Este pronunciamento revela uma clara deficiência da interpretação que o Presidente da República faz dos poderes e responsabilidades que a Constituição da República lhe confere. Contrariamente ao que o Presidente da República pretende fazer-nos crer, a Procuradoria-Geral da República de Moçambique está efetivamente sob sua tutela. A PGR não é separada do executivo, não é independente nem tem poder de contrapeso aos poderes do Presidente (que é Chefe do Executivo). Antes pelo contrário. Por exemplo, por definição da própria constituição o Presidente da República nomeia, exonera, e demite o Procurador e o Vice-Procurador Geral da República, sem nenhuma intervenção dos outros órgãos de soberania que fazem parte do sistema de pesos e contrapesos na distribuição e exercício do poder.

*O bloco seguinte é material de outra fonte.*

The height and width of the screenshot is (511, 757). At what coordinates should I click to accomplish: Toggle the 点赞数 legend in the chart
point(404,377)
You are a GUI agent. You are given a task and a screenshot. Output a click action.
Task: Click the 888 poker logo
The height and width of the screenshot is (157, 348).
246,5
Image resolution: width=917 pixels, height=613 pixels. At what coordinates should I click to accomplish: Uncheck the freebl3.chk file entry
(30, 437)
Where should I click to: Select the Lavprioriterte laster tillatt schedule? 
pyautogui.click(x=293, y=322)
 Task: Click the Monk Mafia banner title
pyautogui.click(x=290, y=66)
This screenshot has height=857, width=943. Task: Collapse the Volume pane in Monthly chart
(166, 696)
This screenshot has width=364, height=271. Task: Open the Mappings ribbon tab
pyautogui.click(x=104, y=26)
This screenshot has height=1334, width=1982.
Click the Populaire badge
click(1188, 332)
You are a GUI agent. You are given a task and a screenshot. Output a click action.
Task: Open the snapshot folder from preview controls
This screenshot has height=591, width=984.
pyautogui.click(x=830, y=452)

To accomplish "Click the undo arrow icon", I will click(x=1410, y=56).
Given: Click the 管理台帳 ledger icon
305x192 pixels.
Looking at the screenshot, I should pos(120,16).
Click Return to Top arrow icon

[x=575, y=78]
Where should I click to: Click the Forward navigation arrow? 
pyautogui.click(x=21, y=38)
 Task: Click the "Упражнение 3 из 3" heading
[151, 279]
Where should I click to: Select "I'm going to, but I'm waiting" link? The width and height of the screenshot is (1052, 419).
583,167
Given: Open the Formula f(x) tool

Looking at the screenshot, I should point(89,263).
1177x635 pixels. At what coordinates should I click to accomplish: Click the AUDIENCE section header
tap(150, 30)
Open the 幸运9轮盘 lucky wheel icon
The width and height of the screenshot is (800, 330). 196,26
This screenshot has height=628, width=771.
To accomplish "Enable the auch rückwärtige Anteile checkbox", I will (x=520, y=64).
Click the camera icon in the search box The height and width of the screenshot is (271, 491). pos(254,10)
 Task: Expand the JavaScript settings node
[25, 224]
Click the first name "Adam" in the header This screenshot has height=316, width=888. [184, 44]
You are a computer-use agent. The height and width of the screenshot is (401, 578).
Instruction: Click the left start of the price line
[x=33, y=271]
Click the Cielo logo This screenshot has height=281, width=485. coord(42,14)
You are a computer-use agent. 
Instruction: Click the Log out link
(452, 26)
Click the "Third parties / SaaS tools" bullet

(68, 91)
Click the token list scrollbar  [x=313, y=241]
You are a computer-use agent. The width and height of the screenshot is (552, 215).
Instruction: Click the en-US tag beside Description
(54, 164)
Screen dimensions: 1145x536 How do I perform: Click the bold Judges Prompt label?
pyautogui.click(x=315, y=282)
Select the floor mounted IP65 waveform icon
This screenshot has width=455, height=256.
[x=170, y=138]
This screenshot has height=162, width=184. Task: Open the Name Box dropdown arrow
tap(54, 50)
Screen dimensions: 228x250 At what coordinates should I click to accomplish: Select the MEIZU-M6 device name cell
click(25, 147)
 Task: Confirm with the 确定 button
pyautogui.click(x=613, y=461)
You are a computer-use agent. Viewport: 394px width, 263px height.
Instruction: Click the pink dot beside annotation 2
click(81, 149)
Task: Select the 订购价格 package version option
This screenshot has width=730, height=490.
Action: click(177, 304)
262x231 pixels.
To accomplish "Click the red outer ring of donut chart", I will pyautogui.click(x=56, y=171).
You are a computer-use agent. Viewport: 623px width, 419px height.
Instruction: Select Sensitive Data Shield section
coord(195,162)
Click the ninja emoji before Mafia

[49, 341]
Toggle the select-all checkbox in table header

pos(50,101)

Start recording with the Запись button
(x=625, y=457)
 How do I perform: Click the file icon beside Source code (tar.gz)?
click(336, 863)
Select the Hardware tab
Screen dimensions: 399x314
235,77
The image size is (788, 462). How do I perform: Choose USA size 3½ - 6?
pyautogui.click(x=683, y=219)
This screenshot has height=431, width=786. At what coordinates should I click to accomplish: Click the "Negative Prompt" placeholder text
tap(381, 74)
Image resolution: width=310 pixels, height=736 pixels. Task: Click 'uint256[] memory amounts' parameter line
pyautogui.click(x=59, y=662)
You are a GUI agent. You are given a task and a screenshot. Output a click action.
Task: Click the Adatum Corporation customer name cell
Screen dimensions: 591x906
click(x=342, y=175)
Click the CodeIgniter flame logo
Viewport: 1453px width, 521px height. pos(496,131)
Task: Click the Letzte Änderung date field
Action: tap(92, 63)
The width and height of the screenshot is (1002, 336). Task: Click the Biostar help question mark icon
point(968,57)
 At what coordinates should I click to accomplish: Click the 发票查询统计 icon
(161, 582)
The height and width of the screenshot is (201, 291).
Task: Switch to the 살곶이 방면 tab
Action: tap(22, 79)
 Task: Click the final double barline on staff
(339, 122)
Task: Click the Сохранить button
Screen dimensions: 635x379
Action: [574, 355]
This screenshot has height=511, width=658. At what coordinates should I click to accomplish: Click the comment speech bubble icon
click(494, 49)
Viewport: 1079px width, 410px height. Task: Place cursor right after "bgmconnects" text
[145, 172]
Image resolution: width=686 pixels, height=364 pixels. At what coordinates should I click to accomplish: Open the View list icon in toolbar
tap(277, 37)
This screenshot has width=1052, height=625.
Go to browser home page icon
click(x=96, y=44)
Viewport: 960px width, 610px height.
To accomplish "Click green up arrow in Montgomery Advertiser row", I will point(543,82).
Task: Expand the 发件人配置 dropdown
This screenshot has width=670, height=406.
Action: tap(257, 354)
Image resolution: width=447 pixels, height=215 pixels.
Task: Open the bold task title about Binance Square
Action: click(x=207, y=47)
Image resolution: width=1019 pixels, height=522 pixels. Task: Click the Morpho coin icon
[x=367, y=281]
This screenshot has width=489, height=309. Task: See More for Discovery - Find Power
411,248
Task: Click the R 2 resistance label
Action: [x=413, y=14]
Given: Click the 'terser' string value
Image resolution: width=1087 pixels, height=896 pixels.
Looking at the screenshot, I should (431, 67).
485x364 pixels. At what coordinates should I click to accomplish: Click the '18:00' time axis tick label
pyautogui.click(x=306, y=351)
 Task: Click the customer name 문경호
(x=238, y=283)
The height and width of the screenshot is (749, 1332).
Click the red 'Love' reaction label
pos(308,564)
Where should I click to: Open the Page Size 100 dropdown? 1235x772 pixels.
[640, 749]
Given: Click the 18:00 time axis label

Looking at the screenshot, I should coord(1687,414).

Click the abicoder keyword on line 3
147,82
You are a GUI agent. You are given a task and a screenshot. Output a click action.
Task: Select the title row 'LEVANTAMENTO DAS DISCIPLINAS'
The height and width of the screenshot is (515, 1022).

Um outro exemplo gritante do papel da PGR como instrumento do Presidente é o seguinte: enquanto a constituição consagra o poder da Assembleia da República de exercer ação penal contra o Presidente da República, pelo nr. 3 do artigo 153º da mesma Constituição a Assembleia da República se pretender exercer este poder deve ainda requerê-lo junto da Procuradoria Geral da República (o dito titular da ação penal).
Mais ainda, diferentemente do caso dos Tribunais em que a Assembleia da República tem o poder de ratificação da nomeação dos presidentes dos tribunais feita pelo Presidente da República, ou em que o judicial (Conselho Constitucional) pode declarar inconstitucionalidade dos atos do Presidente da República (e do seu governo) e da Assembleia da República, as decisões do Presidente da República em relação a quem dirige a PGR (e portanto em relação ao que a PGR faz ou não faz) não têm quem por lei as possa desafiar (a não ser no fórum improvável de uma possível declaração da sua inconstitucionalidade). É por isso que a gíria diz que em Moçambique o(a) Procurador(a) Geral da República vive nos sovacos do Presidente da República. Atura todo o mau cheiro, mas mesmo se o quisesse fazer não pode lavar o lugar porque não é o dono do corpo, e de resto a pessoa que lá vai sabe que aceitou ganhar a vida por desempenhar esse papel.
Não sei de onde é que este modelo foi copiado (já que as nossas leis são principalmente feitas assim) e se foi copiado bem. Acontece porém que ele resultou numa situação bizarra em que a Assembleia da República (que é um órgão de soberania -um dos cinco definidos pela Constituição, artigo 133º), tenha que requerer o exercício das suas faculdades constitucionais a um órgão que lhe é constitucionalmente inferior (a Procuradoria Geral da República não é um órgão de soberania).
Mesmo sendo um modelo ou formato defeituoso com o qual não concordo plenamente, o facto porém é que o Presidente da república tutela a Procuradoria-Geral da República, e portanto não tem que a ela “reiterar disponibilidade de apoiar”. A responsabilidade do Presidente da República (derivada das suas competências constitucionais) é dar instruções e fazer cumprir, e não fazer apelos e prometer apoios à distância. Não é credível a “separação de poderes” que ele advoga. A [in]ação da PGR é a expressão da vontade do Presidente da República.
É por isso que ele se refugia na nebulosa “boa governação e separação de poderes” que não é um conceito da Constituição da República de Moçambique. “Boa governação” é uma expressão que não aparece uma única vez na nossa lei mãe. Mesmo a palavra ‘governação’ só aparece uma única vez (no Artigo 74º), de um texto com mais de vinte mil palavras.
Quanto a distribuição do poder, o artigo 134º da constituição da República de Moçambique apela aos princípios de separação e interdependência de poderes.
O objetivo da separação de poderes é evitar que o poder se concentre nas mãos de uma única pessoa, para que não haja abuso, como o que ocorre no Estado Absolutista em que todo o poder concentra-se na mão do rei. A interdependência é necessária para que embora atuando de forma separada, independente e harmônica, os diferentes órgãos de poder mantenham as características do poder unitário e indivisível. Boa governação é o resultado da observância e respeito (em primeiro lugar pelos governantes) de uma Constituição que estabelece princípios e regras de um Estado verdadeiramente independente, soberano, democrático e de justiça social.
Dito isto, justiça manda dizer que nas suas circunstâncias o atual Presidente da República não pode agir para combater ou minimizar os efeitos dos grandes atentados contra o bem-estar da nação inteira por um grupo de pessoas em seu benefício privado. Não é que não tenha poder. Ele está desmotivado pela vulnerabilidade em que lhe deixa a sua associação partidária com os agentes do mal. Esse desincentivo para agir na direção apropriada é muito mais forte no caso das dívidas secretas e ilegais e outros escândalos dum regime de que ele fez e continua a fazer parte.